On Mon, Jan 23, 2017 at 9:41 AM, Nadav Har'El <n...@scylladb.com> wrote: > > On Mon, Jan 23, 2017 at 4:52 PM, aleba...@gmail.com <aleba...@gmail.com> wrote: >> >> 2017-01-23 15:33 GMT+01:00 Robert Kern <robert.k...@gmail.com>: >>> >>> I don't object to some Notes, but I would probably phrase it more like we are providing the standard definition of the jargon term "sampling without replacement" in the case of non-uniform probabilities. To my mind (or more accurately, with my background), "replace=False" obviously picks out the implemented procedure, and I would have been incredibly surprised if it did anything else.

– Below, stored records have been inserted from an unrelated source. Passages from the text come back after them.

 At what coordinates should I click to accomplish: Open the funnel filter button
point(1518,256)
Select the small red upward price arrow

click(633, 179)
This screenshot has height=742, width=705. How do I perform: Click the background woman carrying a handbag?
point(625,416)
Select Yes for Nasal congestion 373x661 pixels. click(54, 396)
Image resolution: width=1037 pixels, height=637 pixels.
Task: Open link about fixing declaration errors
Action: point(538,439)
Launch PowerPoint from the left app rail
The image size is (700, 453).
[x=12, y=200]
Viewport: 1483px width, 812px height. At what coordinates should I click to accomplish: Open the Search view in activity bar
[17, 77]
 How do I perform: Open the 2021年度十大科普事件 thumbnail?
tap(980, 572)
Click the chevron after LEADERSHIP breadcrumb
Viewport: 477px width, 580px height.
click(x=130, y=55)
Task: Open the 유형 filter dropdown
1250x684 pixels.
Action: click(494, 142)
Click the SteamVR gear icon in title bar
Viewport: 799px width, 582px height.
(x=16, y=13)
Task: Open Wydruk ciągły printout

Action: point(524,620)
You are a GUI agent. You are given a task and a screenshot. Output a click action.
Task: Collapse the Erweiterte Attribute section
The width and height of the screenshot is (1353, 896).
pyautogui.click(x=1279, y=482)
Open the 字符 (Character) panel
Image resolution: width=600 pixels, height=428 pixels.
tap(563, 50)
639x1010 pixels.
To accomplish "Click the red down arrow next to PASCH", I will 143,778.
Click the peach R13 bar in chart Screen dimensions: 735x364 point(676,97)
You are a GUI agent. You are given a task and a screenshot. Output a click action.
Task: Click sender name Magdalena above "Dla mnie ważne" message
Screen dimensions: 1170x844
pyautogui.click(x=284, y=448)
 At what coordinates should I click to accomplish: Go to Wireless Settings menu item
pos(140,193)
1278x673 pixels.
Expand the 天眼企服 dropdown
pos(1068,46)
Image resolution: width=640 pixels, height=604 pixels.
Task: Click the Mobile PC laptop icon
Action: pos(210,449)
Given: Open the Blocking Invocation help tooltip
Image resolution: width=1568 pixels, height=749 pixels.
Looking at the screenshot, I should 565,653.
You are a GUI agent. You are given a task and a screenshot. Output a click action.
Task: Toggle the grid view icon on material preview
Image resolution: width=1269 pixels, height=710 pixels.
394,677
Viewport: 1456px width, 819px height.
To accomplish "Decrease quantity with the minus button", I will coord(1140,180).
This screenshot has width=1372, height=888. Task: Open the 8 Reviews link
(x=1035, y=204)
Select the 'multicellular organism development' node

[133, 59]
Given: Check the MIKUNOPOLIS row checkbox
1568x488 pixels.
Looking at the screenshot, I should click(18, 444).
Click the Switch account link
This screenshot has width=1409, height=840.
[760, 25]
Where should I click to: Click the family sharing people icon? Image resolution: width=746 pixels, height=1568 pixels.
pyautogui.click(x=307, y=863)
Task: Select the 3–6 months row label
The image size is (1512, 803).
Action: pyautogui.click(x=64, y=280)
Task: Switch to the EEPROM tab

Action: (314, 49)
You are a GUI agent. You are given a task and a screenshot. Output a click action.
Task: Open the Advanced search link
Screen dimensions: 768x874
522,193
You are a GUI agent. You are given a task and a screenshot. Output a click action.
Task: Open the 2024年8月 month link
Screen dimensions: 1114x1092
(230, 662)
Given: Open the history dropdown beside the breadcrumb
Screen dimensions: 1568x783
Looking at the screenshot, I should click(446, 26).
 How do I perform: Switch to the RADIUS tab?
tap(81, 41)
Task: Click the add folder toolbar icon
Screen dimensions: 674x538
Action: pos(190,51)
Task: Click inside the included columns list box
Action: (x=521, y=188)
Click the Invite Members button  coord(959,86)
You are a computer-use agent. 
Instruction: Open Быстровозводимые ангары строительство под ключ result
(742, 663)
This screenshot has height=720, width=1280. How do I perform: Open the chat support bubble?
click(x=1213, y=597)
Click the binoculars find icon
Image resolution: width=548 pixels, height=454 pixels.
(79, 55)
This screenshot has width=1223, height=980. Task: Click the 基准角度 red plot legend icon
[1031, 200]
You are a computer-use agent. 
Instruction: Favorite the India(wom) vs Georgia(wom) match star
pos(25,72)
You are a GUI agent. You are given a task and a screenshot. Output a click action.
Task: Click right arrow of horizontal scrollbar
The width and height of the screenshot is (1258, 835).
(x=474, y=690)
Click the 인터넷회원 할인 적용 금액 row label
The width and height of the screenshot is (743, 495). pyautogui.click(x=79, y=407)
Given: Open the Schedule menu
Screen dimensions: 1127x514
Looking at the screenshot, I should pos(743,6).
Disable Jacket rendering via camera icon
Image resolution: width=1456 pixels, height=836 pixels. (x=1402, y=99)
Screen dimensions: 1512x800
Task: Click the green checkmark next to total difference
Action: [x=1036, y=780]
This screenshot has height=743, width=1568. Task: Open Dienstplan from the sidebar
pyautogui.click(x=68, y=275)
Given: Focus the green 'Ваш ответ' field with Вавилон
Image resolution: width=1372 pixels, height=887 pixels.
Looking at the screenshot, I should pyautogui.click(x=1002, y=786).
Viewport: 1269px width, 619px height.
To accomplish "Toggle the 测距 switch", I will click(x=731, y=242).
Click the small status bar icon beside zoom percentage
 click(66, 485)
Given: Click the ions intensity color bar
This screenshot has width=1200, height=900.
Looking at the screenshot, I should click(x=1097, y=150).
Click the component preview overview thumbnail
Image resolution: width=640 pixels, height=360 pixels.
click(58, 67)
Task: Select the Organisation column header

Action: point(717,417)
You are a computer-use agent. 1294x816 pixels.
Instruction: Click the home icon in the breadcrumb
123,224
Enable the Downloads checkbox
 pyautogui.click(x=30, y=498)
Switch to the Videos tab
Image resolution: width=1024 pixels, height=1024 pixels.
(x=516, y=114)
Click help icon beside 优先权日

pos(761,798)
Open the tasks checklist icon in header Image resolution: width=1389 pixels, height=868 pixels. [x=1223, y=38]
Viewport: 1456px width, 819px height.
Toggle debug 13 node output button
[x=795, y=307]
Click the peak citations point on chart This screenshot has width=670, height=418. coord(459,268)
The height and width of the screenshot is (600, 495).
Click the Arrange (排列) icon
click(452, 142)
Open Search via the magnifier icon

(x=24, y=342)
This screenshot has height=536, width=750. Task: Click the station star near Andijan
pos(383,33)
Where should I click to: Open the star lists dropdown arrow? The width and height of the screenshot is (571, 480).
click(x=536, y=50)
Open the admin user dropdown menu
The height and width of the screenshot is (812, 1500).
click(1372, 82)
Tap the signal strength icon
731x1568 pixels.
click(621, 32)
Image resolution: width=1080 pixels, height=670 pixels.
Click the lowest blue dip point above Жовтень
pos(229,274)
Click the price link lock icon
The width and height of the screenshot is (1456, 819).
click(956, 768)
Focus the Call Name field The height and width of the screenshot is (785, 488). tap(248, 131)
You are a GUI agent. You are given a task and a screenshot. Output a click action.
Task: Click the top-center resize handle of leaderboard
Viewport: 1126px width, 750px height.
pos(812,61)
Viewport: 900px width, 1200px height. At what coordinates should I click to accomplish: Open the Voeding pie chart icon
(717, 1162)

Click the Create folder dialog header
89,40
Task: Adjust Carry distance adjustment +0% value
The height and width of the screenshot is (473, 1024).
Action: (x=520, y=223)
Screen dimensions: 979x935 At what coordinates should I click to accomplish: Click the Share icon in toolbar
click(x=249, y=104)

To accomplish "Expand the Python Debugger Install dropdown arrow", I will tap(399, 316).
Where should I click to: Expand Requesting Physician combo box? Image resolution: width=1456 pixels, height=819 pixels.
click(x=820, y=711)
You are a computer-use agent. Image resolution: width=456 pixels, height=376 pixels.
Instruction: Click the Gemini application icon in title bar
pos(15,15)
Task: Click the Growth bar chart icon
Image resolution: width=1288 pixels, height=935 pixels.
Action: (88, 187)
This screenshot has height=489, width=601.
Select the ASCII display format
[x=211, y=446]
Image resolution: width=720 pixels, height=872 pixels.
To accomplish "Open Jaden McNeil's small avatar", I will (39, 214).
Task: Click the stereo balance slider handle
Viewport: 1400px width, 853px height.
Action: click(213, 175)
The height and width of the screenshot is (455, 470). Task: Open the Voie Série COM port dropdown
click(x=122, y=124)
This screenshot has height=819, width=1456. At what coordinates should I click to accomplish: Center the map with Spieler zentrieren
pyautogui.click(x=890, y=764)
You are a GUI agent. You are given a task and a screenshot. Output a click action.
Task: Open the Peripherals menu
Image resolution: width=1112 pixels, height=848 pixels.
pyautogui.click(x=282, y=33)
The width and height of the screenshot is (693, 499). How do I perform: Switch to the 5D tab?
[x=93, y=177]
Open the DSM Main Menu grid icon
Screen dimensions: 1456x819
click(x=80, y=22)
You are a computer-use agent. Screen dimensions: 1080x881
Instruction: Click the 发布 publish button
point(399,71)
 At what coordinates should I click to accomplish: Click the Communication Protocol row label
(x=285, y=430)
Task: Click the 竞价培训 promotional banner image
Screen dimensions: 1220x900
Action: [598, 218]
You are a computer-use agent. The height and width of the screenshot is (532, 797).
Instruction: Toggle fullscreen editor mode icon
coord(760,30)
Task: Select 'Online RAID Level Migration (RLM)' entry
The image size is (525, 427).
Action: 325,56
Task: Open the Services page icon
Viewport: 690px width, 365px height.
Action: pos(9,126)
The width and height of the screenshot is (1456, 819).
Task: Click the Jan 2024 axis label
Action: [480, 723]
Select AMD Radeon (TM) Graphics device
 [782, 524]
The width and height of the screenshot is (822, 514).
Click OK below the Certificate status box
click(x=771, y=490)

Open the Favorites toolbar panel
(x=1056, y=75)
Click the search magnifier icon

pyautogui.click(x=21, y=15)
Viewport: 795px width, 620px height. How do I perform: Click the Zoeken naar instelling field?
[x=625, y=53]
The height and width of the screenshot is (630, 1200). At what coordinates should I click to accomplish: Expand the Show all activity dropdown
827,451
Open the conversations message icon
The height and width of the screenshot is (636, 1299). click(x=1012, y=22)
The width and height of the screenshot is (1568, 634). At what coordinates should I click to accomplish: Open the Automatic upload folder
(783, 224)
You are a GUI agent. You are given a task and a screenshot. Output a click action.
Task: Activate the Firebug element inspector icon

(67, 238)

If the option were named "unique=True", then I would have needed some more documentation to let me know exactly how it was implemented. >>> >> FWIW, I totally agree with Robert > > With my own background (MSc. in Mathematics), I agree that this algorithm is indeed the most natural one. And as I said, when I wanted to implement something myself when I wanted to choose random combinations (k out of n items), I wrote exactly the same one. But when it didn't produce the desired probabilities (even in cases where I knew that doing this was possible), I wrongly assumed numpy would do things differently - only to realize it uses exactly the same algorithm. So clearly, the documentation didn't quite explain what it does or doesn't do.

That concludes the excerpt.